Détricotons le groupe de femmes du CIVAM DEFIS

Une tribune libre du Groupe de femmes CIVAM DEFIS (44)

« Un groupe de femmes ? Est-ce qu’on fait un groupe d’hommes nous ? C’est un peu excluant comme idée non ? » Nous avons pu entendre ce genre de propos maintes et maintes fois depuis fin 2013, date à laquelle a démarré le fameux « groupe de femmes » de DEFIS.

2013 Création du groupe

Une idée saugrenue comme une évidence

Mais ce groupe, c’est d’abord l’histoire d’une rencontre… de deux femmes, qui à l’aube de leurs 40 ans s’installent en bovin lait, l’une avec un tiers hors cadre familial, l’autre avec son frère sur l’exploitation familiale. Elles se rencontrent la 1ère fois quelques mois après leur installation. Elles échangent leurs parcours, leurs motivations, leur envie de réussir.  Puis, elles se rencontrent une seconde fois, 4 ans plus tard lors d’une formation Civam. Elles se reconnaissent à peine mais échangent en fin de journée.

Elles se rendent compte qu’elles vivent et ont vécues les mêmes difficultés, les mêmes appréhensions, les mêmes doutes, les mêmes arrêts de travail. L’idée “saugrenue” d’un groupe femme apparaît comme une évidence.

Echanger entre professionnelles de l'agriculture

Tout d’abord, pour échanger entre professionnelles de l’agriculture. On n’est pas là pour faire un recueil de fiches recettes, ni pour organiser une balade dans un parc floral…On est là pour échanger sur notre quotidien, pour réfléchir à notre place dans le milieu agricole et la société en général et pour s’outiller de manière à gagner en bien-être et en durabilité sur nos exploitations.

Nous avons pour la plupart démarré notre carrière professionnelle pleines d’illusions sur l’égalité hommes / femmes mais nous avons toutes rapidement compris que les représentations étaient relativement figées quant au rôle de chacun et chacune dans le milieu et dans les fermes.

Et si on ne rentre pas dans le moule ? Si on est fatiguée de ne pas oser prendre la parole aux réunions techniques massivement masculines par peur de poser une question bête ? Si on n’a pas envie « d’être le robot de traite et la comptable » ? Si on ne veut plus entendre les techniciens demander « il est où le patron » ? Si on veut participer plus activement aux décisions stratégiques de l’exploitation ?

Alors, on se réunit et on en parle. Et on cherche. On fait venir des intervenants (sur la communication non-violente, les freins au changement, la prévention des maux de dos…) et on se forme pour apprendre à se connaître, à réfléchir sur nous-mêmes et notre manière d’être pour s’affirmer et gagner en confiance en soi.

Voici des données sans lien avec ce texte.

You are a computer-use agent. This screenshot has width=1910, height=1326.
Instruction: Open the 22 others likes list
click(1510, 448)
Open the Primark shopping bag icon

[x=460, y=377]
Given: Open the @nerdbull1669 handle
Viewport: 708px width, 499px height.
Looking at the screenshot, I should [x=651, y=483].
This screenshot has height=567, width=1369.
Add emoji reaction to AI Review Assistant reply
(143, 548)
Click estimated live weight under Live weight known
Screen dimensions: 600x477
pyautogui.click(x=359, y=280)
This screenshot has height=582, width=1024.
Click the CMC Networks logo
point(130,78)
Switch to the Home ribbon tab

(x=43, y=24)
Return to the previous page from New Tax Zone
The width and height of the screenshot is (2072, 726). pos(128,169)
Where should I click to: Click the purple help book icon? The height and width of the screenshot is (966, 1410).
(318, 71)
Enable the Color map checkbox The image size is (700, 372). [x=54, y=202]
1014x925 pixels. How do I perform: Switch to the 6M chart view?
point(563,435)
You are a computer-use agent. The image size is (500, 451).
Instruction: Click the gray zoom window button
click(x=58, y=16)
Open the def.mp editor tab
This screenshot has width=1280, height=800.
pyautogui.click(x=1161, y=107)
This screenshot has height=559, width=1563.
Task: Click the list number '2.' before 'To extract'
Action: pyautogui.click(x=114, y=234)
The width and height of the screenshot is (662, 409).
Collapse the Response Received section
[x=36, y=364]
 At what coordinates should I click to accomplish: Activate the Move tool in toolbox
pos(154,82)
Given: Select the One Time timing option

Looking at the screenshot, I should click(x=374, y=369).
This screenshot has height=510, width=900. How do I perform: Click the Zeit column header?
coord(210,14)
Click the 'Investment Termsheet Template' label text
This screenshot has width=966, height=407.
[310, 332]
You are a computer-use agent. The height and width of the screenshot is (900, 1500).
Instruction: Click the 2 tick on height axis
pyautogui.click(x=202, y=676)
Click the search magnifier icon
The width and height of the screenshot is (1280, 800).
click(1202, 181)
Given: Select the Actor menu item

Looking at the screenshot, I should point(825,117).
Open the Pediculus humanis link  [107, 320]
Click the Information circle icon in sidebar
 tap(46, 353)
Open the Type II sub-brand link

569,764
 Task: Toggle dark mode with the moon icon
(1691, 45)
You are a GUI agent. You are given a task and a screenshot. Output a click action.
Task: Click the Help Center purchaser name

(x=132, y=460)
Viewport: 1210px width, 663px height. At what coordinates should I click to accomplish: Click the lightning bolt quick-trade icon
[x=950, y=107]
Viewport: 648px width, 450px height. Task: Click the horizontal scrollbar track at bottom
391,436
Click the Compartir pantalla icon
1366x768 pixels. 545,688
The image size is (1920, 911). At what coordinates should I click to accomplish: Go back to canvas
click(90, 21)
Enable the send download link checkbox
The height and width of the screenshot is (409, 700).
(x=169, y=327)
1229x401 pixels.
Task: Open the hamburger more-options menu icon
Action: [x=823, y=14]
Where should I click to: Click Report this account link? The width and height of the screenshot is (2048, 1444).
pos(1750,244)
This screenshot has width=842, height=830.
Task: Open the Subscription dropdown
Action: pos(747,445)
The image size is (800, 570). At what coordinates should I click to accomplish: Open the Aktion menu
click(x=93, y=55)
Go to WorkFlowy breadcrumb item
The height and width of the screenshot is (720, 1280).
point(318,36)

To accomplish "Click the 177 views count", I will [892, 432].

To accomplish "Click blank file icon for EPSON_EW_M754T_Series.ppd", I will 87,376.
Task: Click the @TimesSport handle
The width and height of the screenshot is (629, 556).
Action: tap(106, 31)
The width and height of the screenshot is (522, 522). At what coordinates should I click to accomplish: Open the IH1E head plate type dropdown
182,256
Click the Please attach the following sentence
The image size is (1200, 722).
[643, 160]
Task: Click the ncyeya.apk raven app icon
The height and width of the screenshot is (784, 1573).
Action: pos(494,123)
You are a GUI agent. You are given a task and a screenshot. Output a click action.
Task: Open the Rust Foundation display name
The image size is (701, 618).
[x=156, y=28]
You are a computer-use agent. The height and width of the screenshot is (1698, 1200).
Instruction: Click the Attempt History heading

Un espace où la parole est libérée

On s’est créé un espace à nous, un espace de compréhension mutuelle où la parole est libérée. Un espace où se rencontrent des personnalités diverses, des productions diverses et des parcours divers. Un espace où se rencontrent des femmes sans étiquette politique ou syndicale, des femmes agricultrices.

Loin de nous l’idée de lancer une révolution féministe. Nous cherchons juste à trouver un équilibre qui nous convienne mieux.